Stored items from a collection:
__________

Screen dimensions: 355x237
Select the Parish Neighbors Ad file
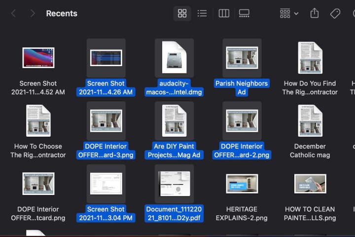[x=242, y=58]
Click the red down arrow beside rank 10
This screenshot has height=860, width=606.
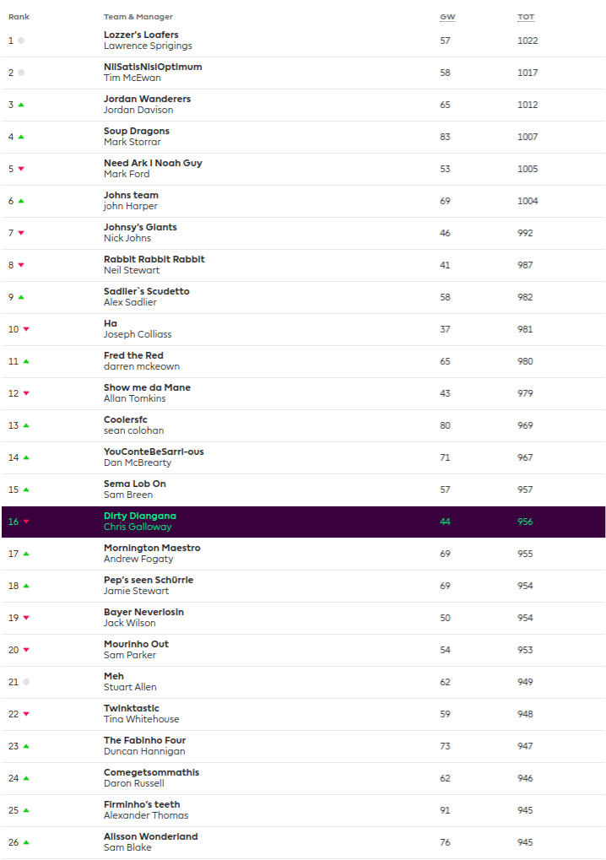pos(26,329)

__________

• DIRECTIONS FOR THIS TASK: Only the lines from the line with "Select the Parish Neighbors Ad file" to the end of the records should be repeated, exactly and without pictures.

• EXERCISE SOLUTION:
Select the Parish Neighbors Ad file
[x=242, y=58]
Click the red down arrow beside rank 10
This screenshot has height=860, width=606.
pos(26,329)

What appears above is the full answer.